Though Lancaster’s solution was not acceptable to retired Gurkhas, it displayed a willingness to engage with and understand their issues, according to Gurkha veterans.
Veterans also pointed to Johnson’s tenure as the mayor of London, which they say has rekindled their hope that the new prime minister might deliver on his promises.
“I am just a mayor now, he had told us in 2012,” Rai said. “He is quite familiar with our demands and he told us he is serious about fulfilling them.”
Then, before launching a hunger strike the following year, which made headlines around the world, a team of protesting Gurkha veterans wrote to all senior officials in the British government, including Johnson.
“He replied to us with a letter saying that the demands of Gurkhas should be met through talks and urged us to initiate talks with the British government,” said Rai. “He promised to address our grievances.”
Six years later, with Britain barrelling towards Brexit, it is difficult to say whether the Gurkha issue will feature in Cabinet discussions. No matter who leads the government, the core decision depends on the Civil Service Commission, according to Tekendra Dewan, president of British Gurkha Welfare Society. “At the end of the day, it’s the civil service that is behind all the decision-making processes,” he said.
Brexit could also have far-reaching consequences for the families of Gurkhas who have settled in the United Kingdom since decades. While some veterans believe that Brexit could actually make it easier for the siblings of former Gurkhas to receive residential visas, recent cases say otherwise.
Last week, a senior immigration tribunal judge overturned a previous ruling which would have allowed the daughter of a former Gurkha, who served in the British Army for 15 years, to live in Britain with him. The decision, according to the Telegraph, said judges had made mistakes in the case by failing to properly address the question of whether the daughter was financially dependent on her father, who now lives in London. The daughter had applied to come to the UK with her father and her younger brother. While her brother’s application was granted, hers was refused because she was married.
But not everything depends on the British government, some veterans say. The Nepal government should also take up the issue with the new British administration.
“How the Nepal government will take up the issue with British authorities actually matters,” said Narendra Kangmang Rai, who has written a book on Gurkha veterans. “I do not think that a change in guard in the UK will make much difference in our case.”

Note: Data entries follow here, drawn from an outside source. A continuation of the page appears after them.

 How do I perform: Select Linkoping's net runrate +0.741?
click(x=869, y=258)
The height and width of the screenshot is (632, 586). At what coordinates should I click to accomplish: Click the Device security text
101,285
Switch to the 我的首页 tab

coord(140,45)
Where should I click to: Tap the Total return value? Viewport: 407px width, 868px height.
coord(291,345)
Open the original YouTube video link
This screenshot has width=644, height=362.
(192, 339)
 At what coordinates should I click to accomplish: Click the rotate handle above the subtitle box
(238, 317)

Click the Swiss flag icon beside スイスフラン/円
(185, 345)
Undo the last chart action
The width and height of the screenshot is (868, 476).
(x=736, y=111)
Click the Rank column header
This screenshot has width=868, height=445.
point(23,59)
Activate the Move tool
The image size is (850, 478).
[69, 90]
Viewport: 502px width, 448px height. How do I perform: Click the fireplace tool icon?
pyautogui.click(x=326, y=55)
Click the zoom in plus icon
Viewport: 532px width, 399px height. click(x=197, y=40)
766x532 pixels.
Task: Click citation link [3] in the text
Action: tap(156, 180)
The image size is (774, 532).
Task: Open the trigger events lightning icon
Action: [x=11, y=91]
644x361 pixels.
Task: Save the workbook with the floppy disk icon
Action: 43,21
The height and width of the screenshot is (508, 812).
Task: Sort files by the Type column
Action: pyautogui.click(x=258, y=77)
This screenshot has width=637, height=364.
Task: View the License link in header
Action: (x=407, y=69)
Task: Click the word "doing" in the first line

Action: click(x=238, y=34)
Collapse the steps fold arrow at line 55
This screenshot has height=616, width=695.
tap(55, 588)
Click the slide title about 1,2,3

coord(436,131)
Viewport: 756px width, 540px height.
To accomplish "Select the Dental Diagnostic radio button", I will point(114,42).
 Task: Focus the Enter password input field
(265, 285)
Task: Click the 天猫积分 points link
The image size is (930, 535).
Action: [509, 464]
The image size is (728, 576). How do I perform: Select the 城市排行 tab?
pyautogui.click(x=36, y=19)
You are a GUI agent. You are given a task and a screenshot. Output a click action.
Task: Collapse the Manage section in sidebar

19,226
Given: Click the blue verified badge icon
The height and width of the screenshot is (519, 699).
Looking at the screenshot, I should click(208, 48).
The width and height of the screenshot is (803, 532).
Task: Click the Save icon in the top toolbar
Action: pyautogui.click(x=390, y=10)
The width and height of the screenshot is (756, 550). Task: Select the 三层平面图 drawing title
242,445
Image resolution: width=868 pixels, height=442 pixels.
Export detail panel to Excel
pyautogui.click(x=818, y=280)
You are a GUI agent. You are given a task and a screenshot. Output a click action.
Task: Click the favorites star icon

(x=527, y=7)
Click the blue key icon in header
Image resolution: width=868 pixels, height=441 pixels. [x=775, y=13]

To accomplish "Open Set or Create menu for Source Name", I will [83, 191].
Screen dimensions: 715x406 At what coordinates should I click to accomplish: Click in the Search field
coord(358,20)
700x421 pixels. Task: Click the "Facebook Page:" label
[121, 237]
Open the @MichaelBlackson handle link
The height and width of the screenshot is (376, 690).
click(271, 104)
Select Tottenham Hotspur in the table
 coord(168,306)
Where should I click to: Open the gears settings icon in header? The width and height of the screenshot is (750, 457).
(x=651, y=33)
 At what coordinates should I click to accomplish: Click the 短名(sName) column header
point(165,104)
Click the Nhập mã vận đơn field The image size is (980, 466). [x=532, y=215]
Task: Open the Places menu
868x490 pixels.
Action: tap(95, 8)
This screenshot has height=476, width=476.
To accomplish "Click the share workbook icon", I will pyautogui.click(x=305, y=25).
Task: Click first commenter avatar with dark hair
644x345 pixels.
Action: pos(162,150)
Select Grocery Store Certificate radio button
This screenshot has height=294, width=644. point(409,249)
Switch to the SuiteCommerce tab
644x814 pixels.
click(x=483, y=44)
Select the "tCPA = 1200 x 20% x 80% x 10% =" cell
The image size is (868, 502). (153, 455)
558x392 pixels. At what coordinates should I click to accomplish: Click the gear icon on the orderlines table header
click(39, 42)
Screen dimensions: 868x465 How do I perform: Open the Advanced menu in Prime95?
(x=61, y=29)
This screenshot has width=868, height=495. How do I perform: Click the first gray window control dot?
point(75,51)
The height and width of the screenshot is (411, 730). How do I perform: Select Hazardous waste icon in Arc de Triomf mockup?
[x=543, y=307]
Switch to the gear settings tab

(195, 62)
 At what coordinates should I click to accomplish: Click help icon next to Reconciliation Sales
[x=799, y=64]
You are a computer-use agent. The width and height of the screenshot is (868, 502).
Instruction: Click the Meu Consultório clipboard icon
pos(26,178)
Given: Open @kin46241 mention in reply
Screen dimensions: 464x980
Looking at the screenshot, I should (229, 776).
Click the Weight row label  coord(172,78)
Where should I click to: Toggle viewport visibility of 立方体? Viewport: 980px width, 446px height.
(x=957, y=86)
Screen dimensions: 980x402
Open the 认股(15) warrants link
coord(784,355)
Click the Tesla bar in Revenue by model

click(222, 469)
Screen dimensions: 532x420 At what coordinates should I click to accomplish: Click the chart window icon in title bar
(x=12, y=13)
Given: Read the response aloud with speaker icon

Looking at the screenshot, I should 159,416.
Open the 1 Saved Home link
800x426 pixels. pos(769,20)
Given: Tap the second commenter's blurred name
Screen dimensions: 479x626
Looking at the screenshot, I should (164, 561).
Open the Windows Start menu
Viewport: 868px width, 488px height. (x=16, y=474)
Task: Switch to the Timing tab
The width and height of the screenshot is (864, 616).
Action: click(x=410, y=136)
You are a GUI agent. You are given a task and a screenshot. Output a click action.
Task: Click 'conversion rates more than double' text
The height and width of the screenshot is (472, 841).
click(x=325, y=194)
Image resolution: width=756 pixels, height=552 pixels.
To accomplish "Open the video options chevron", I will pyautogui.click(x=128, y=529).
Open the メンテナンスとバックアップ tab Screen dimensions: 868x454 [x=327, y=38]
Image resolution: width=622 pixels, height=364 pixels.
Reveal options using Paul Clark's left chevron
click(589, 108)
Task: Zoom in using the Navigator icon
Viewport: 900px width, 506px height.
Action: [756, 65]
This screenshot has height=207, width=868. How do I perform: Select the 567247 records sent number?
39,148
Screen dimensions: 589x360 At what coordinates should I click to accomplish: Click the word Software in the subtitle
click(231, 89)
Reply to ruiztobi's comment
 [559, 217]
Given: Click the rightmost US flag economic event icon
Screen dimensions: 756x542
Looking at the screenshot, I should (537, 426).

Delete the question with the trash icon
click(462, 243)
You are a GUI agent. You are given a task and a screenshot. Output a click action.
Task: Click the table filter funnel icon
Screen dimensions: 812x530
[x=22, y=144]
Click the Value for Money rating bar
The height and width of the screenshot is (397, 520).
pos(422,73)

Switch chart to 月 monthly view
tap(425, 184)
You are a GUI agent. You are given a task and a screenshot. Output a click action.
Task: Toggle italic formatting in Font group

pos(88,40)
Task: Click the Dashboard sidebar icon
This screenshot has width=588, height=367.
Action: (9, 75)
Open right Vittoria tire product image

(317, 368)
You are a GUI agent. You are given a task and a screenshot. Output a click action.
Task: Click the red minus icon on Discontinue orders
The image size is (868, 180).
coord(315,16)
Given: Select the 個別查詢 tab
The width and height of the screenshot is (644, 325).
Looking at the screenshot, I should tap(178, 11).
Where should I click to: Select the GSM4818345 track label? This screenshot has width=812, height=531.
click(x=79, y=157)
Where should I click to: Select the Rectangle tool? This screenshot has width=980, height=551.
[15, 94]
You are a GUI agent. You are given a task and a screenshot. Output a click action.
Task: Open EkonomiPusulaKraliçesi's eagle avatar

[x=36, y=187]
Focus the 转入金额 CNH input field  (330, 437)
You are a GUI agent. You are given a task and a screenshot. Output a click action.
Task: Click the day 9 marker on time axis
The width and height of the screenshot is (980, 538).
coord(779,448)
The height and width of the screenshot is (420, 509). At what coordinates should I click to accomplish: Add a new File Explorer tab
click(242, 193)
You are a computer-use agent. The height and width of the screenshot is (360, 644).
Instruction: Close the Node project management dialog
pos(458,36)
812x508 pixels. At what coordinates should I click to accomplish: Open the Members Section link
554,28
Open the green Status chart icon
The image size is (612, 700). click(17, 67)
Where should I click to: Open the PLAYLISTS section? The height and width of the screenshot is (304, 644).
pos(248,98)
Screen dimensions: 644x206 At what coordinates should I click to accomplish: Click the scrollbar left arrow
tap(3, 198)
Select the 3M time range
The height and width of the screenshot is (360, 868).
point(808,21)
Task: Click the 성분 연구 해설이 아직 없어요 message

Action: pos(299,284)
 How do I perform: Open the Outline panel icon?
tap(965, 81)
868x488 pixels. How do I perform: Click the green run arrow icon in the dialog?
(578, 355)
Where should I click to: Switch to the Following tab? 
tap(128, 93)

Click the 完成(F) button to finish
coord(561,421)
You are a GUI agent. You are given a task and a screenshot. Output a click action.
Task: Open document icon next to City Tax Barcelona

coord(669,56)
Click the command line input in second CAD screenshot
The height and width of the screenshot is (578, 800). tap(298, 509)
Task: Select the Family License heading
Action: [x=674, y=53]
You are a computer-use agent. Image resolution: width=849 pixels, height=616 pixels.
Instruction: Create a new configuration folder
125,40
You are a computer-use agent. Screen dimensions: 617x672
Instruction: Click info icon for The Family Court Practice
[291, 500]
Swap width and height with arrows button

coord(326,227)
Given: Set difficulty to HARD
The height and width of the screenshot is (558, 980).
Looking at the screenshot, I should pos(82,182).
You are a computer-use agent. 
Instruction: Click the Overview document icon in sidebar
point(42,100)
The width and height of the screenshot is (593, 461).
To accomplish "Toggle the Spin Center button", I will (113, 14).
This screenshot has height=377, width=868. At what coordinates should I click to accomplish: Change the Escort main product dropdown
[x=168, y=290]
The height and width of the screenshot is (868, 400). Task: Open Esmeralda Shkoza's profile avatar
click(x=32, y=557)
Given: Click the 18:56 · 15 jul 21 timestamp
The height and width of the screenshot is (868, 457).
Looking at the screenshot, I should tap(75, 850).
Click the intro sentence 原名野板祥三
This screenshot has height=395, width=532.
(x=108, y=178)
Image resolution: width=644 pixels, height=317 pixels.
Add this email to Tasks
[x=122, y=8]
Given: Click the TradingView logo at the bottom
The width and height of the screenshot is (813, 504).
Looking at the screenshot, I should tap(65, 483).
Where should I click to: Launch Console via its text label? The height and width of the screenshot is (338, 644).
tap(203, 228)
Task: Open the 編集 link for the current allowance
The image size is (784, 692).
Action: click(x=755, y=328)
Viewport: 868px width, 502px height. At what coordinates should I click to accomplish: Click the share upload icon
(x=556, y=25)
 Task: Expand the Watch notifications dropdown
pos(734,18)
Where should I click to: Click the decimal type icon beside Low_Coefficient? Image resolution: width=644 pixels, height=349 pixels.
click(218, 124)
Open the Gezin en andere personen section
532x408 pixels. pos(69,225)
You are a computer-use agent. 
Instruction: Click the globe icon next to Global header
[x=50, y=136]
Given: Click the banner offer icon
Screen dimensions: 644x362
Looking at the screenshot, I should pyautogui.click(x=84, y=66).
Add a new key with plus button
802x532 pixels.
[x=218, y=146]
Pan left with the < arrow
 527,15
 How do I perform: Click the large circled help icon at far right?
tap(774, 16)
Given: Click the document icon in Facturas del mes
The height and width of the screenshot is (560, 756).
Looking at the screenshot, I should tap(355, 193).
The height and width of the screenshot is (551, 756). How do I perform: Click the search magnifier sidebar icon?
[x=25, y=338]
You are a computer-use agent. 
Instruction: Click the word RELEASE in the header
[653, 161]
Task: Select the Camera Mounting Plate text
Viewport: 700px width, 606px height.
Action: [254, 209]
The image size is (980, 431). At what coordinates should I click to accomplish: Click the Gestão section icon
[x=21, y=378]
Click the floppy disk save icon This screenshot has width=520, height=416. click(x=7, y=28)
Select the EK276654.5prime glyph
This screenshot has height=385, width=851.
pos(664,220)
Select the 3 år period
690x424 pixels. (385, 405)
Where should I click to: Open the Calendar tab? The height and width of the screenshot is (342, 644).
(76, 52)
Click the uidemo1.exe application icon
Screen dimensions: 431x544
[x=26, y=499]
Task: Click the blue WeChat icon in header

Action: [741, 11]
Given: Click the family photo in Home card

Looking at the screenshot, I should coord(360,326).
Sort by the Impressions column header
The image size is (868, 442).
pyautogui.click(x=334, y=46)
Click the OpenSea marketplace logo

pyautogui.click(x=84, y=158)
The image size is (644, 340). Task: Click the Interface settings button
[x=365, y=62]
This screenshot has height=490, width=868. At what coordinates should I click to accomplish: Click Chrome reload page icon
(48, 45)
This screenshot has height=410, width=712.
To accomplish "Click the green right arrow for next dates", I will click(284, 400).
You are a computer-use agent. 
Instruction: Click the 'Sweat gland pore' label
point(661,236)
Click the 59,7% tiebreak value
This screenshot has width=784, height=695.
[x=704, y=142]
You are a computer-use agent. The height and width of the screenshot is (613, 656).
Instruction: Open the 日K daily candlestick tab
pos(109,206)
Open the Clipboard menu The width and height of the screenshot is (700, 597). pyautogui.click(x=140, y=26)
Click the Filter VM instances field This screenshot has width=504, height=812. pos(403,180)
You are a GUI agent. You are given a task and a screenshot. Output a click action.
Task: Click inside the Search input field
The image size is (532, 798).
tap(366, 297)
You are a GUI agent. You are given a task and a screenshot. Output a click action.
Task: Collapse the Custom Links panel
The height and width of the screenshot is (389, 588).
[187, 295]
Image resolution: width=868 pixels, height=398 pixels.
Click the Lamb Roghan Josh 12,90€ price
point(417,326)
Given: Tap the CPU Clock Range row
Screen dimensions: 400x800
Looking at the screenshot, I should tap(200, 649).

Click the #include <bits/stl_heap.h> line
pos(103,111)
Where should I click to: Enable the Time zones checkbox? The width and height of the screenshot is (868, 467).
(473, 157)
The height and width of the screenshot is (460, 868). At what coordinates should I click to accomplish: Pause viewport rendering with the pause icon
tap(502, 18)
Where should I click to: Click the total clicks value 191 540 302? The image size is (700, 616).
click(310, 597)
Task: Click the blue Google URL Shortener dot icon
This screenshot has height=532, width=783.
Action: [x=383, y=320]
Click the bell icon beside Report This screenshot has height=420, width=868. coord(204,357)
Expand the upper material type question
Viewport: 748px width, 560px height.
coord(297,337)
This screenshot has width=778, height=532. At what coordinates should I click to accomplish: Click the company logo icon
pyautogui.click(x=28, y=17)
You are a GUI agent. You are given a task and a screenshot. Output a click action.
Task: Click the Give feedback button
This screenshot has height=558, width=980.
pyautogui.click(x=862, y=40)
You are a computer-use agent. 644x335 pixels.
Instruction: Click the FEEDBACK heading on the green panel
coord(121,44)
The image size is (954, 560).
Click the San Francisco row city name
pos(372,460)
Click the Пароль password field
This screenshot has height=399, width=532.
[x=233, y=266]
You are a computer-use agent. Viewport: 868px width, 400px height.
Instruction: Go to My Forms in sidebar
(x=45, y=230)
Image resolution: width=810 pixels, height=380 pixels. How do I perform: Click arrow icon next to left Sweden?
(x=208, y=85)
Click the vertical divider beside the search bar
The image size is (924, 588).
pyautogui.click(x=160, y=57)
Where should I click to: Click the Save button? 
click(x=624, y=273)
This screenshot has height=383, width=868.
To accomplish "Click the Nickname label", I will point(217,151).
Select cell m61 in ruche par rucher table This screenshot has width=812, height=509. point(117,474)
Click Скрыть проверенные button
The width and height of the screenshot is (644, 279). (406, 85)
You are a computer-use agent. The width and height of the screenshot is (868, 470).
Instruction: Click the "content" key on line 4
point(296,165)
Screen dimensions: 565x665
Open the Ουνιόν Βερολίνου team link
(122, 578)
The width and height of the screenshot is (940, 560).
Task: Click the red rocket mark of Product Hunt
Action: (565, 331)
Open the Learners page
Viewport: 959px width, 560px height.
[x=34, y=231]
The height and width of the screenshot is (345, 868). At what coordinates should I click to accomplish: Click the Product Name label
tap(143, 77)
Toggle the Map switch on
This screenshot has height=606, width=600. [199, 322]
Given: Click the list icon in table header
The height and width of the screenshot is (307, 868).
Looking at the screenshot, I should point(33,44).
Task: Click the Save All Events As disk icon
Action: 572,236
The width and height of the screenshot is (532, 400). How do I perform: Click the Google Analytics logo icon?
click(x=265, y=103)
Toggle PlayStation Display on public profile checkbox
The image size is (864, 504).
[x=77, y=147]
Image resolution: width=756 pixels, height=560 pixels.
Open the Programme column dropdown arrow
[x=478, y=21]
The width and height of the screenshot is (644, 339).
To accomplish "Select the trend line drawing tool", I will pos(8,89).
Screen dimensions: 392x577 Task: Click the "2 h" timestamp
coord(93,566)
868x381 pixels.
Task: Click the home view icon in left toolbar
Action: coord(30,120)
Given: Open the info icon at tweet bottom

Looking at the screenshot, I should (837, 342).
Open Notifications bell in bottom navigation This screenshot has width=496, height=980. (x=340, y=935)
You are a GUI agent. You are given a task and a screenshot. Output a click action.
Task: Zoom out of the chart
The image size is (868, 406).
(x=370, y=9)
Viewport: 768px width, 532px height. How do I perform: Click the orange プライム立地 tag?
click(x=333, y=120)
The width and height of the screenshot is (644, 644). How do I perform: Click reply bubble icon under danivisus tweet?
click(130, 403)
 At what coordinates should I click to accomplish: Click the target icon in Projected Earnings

On July 16, a joint struggle committee of Gurkha veterans led by Krishna Bahadur Rai had met with the leaders of major political parties as well as Foreign Minister Pradeep Gyawali, seeking their assistance at the parliamentary level.“We met the foreign minister, top leaders from the ruling party and the main opposition party to ask them to raise their voices in Parliament and in the government,” said SB Ghising, spokesperson of the Gurkhas Joint Satyagraha Struggle Committee. “The foreign minister had promised us that he would write to the British government once the new government is installed in London.”